»Quo vadis Denkmalrecht?«

Über 200 Denkmalpfleger und Juristen diskutierten in Münster über den Schutz des kulturellen Erbes

Wie können wir unser kulturelles Erbe mit Gesetzen schützen? Wozu ist der Eigentümer eines Denkmals verpflichtet? Wer muss die Kosten für archäologische Grabungen übernehmen, wenn ein Bodendenkmal durch Baumaßnahmen zerstört wird? Diese und weitere Fragen stehen im Mittelpunkt der Tagung »Quo vadis Denkmalrecht? Kulturerbe zwischen Pflege und Recht«, die am heutigen Freitag zu Ende ging.

Teilnehmer der Tagung in Münster
Freuten sich über das Interesse an der Tagung zum Denkmalrecht (v.l.): Prof. Dr. Michael Rind (Direktor der LWL-Archäologie für Westfalen), Prof. Dr. Janbernd Oebbecke (Westfälische-Wilhelms-Universität Münster), Dr. Holger Mertens (komm. Leiter der LWL-Denkmalpflege, Landschafts- und Baukultur in Westfalen), Wolfgang Karl Göhner (Justitiar am Bayerischen Landesamt für Denkmalpflege), LWL-Kulturdezernentin Dr. Barbara Rüschoff-Thale, Prof. Dr. Jörg Haspel (Präsident des Deutschen Nationalkomitees vom Internationalen Rat für Denkmalpflege) und Dr. Markus Harzenetter (Vorsitzender der Vereinigung der Landesdenkmalpfleger in der Bundesrepublik Deutschland). Foto: LWL/Brentführer

Bei der dreitägigen Veranstaltung, die vom Landschaftsverband Westfalen-Lippe (LWL) gemeinsam mit dem Deutschen Nationalkomitee für Denkmalschutz (DNK) und der Westfälischen Wilhelms-Universität Münster (WWU) im LWL-Landesaus ausgerichtet wurde, trafen sich über 200 Teilnehmer aus dem gesamten Bundesgebiet, darunter viele Richter und Rechtsanwälte, um sich zu Gegenwart und Zukunft des Denkmalrechts auszutauschen.

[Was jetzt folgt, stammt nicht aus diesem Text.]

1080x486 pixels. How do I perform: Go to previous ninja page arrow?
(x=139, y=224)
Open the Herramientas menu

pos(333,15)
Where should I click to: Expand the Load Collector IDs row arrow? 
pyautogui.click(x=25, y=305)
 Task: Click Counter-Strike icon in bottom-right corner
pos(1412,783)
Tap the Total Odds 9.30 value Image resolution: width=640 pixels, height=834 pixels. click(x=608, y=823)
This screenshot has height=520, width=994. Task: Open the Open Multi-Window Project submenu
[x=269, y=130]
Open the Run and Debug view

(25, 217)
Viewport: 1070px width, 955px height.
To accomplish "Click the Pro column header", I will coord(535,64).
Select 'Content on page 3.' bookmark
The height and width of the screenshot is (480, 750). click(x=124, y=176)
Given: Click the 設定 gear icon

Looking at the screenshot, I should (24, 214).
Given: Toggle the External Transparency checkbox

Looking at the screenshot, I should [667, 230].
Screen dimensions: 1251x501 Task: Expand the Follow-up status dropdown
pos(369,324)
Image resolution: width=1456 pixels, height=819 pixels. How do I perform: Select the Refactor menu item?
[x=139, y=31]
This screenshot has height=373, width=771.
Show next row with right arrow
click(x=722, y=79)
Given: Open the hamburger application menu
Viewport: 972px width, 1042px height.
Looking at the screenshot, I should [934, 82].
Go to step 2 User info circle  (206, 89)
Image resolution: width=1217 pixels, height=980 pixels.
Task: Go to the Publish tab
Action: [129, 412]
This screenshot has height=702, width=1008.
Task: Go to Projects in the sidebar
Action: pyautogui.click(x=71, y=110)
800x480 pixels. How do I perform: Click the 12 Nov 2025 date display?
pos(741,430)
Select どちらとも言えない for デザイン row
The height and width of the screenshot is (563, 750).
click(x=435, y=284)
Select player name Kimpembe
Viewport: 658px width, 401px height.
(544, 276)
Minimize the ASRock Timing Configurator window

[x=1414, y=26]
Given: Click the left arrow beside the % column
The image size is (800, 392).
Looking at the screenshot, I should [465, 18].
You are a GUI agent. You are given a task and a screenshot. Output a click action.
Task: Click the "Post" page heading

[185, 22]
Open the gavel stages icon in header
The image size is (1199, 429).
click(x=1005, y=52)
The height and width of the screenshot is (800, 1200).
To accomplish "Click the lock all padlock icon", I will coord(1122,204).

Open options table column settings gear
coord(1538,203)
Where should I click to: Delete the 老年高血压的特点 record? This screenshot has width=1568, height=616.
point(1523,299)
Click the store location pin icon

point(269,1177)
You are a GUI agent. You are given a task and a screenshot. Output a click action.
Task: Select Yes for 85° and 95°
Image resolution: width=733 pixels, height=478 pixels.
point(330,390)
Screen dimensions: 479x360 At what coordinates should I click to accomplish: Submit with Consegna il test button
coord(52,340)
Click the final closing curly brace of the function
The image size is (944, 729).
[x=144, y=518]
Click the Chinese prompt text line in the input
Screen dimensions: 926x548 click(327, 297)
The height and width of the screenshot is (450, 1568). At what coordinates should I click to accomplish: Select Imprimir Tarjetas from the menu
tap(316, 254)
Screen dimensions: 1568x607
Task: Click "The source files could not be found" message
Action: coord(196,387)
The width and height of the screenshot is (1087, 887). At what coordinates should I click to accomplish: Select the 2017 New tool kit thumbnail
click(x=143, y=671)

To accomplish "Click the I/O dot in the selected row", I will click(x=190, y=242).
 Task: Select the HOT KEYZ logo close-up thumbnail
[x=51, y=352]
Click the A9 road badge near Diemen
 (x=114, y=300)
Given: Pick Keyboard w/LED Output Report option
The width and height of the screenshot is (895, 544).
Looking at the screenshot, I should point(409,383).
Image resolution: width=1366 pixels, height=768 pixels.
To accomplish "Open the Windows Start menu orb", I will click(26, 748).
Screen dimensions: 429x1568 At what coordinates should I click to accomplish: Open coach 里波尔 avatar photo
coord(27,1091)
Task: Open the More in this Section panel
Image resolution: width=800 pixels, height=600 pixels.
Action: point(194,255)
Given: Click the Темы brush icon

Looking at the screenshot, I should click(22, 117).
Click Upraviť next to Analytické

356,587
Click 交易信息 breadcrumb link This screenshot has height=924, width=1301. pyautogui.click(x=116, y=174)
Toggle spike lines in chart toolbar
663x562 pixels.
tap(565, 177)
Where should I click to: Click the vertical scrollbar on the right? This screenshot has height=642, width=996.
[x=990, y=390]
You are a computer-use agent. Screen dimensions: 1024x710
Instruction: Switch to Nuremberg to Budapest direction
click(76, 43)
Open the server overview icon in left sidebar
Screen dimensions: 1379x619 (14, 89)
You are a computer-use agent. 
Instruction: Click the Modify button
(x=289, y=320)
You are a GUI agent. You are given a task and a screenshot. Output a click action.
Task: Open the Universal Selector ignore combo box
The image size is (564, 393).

»Die Kommunen bitten die Fachbehörden, bei uns ist das der LWL, neben der fachlichen auch verstärkt um rechtliche Beratung in Sachen Denkmalschutz und Denkmalpflege«, erläuterte LWL-Kulturdezernentin Dr. Barbara Rüschoff-Thale den Anlass der Tagung. »Mit der Veranstaltung möchten wir rechtliche Fragestellungen exemplarisch vorstellen und diskutieren und so das denkmalrechtliche Fachwissen gezielt weitergeben.«
Zwei Beispiele zeigen, wie groß die gesellschaftliche Bedeutung und konkrete Wirkung des Denkmalrechts ist: Vor kurzem hat die Bundesregierung beschlossen, Stromtrassen wo möglich unterirdisch zu verlegen. Aber bei Erdverkabelungen kann das archäologische Erbe beschädigt werden. Was soll man tun, wenn mitten in der ohnehin schon komplizierten Realisierungsphase ein unbekanntes Bodendenkmal entdeckt wird? Das ist nicht nur ein fachliches Problem, sondern auch eine Herausforderung für die Gesetzgebung. Ein anderes Thema ist die bürgerschaftliche Mitwirkung, die viele Potenziale für den Denkmalschutz bietet wie zum Beispiel bei den Leipziger Wächterhäusern oder im Hamburger Gängeviertel. Bei umweltrelevanten Bauvorhaben sind im Europarecht für die Öffentlichkeit Beteiligungsrechte vorgesehen und Naturschutzverbände haben sogar ein Klagerecht. Obwohl das kulturelle Erbe wie die natürliche Umwelt als Allgemeingut gilt, wird im Denkmalrecht aber noch über Klagerechte diskutiert. Oder ist das schon längst durch das Europarecht abgedeckt? Auch mit dieser Frage beschäftigten sich die Tagungsteilnehmer.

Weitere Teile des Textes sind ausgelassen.